La llamada de Dios es siempre fiel, pero los cristianos podemos volvernos incrédulos, la Iglesia puede renegar del Señor.
Cuando
leemos nuestro hoy, ¿podemos acaso no denunciar la debilidad de la fe como
confianza, adhesión, fe en la humanidad y en el futuro, antes incluso que en el
Dios vivo?
Y si falta la confianza en la humanidad y en el futuro, ¿cómo podremos cultivar la confianza en el Otro, en el Dios que no vemos (cf. 1Jn 4,20)?
La tentación de abandonar la fe es cotidiana y está presente en nuestros corazones.
Por lo tanto, no nos queda más remedio que renovar la fe, con la esperanza en la venida de Jesús, Hijo del hombre, Juez justo, y con el amor fraternal vivido atrayendo del amor de Jesús, amor fiel hasta el final (cf.
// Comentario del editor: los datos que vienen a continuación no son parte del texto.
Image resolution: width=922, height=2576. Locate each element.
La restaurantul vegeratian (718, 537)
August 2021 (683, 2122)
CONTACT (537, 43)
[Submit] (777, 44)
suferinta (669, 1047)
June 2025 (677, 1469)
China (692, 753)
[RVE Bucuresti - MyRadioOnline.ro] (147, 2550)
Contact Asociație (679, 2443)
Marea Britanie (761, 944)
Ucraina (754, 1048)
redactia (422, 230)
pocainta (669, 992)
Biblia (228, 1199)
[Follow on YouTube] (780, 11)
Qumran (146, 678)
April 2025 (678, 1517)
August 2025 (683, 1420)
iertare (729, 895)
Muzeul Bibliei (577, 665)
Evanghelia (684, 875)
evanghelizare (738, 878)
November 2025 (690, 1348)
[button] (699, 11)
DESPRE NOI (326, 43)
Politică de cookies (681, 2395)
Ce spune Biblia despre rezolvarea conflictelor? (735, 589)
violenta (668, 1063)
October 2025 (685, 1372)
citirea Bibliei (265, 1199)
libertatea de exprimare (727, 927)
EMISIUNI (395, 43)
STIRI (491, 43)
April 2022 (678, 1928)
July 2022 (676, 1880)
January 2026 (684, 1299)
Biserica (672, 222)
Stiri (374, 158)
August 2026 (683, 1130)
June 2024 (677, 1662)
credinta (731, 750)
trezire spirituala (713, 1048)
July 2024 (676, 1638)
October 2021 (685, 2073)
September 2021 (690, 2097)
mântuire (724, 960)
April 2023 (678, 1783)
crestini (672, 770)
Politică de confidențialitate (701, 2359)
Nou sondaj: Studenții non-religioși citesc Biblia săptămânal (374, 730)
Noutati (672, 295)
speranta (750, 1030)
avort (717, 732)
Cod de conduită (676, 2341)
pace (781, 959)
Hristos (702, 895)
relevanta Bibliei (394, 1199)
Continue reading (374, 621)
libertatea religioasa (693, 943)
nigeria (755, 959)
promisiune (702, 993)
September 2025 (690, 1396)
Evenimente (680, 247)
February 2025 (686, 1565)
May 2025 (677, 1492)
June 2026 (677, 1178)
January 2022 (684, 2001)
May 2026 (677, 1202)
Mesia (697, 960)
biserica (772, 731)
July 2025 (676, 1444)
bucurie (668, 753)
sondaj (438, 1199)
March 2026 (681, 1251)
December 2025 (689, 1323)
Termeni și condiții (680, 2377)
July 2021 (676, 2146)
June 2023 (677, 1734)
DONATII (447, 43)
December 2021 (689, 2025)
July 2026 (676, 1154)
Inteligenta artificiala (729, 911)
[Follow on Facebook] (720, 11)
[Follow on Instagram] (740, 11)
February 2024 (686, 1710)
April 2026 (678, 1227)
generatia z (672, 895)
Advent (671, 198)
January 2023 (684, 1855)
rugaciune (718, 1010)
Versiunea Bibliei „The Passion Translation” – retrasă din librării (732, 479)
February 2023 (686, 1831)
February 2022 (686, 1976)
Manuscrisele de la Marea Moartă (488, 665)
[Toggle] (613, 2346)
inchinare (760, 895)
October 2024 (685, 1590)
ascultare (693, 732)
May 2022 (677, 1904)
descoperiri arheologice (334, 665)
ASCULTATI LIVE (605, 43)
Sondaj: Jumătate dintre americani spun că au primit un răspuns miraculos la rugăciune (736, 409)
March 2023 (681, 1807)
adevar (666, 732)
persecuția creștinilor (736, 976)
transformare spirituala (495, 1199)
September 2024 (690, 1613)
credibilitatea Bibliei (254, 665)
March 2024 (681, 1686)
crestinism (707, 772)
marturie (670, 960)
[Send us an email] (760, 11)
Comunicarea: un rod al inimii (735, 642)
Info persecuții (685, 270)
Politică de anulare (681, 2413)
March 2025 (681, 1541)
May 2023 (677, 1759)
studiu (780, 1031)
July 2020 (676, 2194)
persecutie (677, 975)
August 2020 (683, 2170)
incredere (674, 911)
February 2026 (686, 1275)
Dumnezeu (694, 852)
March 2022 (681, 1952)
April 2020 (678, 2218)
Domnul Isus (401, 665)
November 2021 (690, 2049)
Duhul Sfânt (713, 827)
Jn 13,1), para todos los seres humanos.
Por eso he titulado a esta reflexión siguiendo aquella advertencia de Jesús a Pedro en el Evangelio de San Lucas (22,32): “yo he pedido por ti para que no desfallezca tu fe, y tú, cuando recuperes la confianza, ayuda a tu hermanos a permanecer firmes”.
Señor, ora para que no venga menos nuestra confianza.